Characterization of a novel KCNQ1 mutation for type 1 long QT syndrome and assessment of the therapeutic potential of a novel IKs activator using patient-specific induced pluripotent stem cell-derived cardiomyocytes.

Introduction: Type 1 long QT syndrome (LQT1) is a common type of cardiac channelopathy associated with loss-of-function mutations of KCNQ1. Currently there is a lack of drugs that target the defected slowly activating delayed rectifier potassium channel (IKs). With LQT1 patient-specific human induced pluripotent stem cell (hiPSC)-derived cardiomyocytes (hiPSC-CMs), we tested the effects of a selective IKs activator ML277 on reversing the disease phenotypes.

Methods: A LQT1 family with a novel heterozygous exon 7 deletion in the KCNQ1 gene was identified. Dermal fibroblasts from the proband and her healthy father were reprogrammed to hiPSCs and subsequently differentiated into hiPSC-CMs.

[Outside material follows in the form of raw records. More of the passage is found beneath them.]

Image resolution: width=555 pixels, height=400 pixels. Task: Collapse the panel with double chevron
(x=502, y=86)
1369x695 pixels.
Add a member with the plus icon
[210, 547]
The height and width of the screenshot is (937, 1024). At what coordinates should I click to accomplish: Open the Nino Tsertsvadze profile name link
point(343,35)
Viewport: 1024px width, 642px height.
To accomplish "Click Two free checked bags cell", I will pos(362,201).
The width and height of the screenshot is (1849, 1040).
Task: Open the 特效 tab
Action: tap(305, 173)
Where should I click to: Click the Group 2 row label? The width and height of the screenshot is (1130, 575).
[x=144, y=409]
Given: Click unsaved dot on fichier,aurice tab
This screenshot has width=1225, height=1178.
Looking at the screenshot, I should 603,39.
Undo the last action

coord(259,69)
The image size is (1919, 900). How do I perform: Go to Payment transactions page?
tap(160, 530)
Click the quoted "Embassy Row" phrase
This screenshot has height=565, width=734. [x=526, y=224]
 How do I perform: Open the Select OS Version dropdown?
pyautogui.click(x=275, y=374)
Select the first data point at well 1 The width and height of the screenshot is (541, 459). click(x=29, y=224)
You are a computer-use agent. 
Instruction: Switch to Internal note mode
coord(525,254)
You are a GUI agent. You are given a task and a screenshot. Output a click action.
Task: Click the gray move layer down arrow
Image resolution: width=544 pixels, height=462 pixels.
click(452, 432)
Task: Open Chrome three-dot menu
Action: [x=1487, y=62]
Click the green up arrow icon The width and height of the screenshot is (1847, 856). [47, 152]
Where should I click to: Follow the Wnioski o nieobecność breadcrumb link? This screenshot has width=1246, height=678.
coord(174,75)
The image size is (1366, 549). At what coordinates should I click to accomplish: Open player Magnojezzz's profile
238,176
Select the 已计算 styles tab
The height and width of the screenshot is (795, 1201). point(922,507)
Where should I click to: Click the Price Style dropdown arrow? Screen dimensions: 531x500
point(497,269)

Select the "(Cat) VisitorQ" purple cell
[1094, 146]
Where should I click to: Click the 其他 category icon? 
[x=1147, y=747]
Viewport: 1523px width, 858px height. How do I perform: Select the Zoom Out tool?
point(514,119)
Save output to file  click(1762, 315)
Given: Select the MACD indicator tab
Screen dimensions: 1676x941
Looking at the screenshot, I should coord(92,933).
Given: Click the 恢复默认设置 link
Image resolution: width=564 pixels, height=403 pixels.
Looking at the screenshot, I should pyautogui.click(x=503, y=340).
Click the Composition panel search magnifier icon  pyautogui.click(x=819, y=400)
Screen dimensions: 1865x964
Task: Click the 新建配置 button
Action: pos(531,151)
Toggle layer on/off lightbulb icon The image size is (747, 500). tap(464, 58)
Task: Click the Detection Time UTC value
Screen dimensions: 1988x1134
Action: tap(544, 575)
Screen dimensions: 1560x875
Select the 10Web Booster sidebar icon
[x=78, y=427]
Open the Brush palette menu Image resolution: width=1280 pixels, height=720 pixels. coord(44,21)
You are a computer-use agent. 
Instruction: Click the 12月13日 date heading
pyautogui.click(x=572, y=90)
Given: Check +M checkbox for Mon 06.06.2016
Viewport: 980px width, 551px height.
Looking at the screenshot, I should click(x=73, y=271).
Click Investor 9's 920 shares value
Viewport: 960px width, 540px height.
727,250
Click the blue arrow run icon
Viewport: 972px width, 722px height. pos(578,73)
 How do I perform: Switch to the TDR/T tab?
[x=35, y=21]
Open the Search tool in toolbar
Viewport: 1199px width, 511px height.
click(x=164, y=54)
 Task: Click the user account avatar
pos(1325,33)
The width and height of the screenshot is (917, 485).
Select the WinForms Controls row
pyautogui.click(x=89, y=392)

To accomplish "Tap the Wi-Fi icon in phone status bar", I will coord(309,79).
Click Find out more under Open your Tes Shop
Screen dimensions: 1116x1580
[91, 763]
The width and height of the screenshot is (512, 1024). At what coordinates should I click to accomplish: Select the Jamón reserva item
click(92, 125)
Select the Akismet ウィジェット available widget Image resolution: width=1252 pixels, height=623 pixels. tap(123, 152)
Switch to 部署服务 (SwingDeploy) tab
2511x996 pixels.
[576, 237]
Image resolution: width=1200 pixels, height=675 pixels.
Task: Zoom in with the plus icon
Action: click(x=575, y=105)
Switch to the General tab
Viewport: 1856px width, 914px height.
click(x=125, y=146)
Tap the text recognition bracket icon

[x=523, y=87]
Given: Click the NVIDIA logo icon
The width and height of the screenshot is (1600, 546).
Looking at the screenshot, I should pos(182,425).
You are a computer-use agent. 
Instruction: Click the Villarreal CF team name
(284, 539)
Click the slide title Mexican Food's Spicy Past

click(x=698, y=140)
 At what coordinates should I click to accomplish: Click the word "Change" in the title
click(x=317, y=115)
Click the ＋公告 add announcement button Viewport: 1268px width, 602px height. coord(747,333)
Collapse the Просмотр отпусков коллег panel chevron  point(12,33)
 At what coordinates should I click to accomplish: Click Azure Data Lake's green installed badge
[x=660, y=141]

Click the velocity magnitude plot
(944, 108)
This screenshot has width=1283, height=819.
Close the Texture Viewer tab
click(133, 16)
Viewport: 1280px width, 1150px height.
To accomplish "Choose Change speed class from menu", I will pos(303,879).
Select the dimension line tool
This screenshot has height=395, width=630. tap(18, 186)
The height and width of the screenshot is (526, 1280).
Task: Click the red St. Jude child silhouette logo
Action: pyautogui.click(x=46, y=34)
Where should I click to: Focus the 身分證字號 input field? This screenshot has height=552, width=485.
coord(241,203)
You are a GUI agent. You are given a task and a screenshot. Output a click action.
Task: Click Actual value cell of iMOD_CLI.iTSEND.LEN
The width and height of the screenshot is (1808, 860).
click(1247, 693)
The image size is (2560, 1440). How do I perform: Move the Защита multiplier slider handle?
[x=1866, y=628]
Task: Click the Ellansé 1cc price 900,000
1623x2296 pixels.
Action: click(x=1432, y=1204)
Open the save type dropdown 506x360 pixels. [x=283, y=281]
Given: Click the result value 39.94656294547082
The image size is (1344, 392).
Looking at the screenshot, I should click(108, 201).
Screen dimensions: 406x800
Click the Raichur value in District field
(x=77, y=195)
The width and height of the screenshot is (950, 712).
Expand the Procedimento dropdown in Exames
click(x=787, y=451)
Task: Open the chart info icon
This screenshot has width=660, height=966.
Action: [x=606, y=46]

Results: Compared with the control, LQT1 patient hiPSC-CMs showed reduced levels of wild type KCNQ1 mRNA accompanied by multiple exon skipping mRNAs and a ~50% reduction of the full length Kv7.1 protein. Patient hiPSC-CMs showed reduced IKs current (tail current density at 30 mV: 0.33±0.02 vs. 0.92±0.21, P<0.05) and prolonged action potential duration (APD) (APD 50 and APD90: 603.9±39.2 vs. 319.3±13.8 ms, P<0.005; and 671.0±41.1 vs. 372.9±14.2 ms, P<0.005). ML277, a small molecule recently identified to selectively activate KV7.1, reversed the decreased IKs and partially restored APDs in patient hiPSC-CMs.

Conclusions: From a LQT1 patient carrying a novel heterozygous exon7 deletion mutation of KCNQ1, we generated hiPSC-CMs that faithfully recapitulated the LQT1 phenotypes that are likely associated with haploinsufficiency and trafficking defect of KCNQ1/Kv7.1. The small molecule ML277 restored IKs function in hiPSC-CMs and could have therapeutic value for LQT1 patients.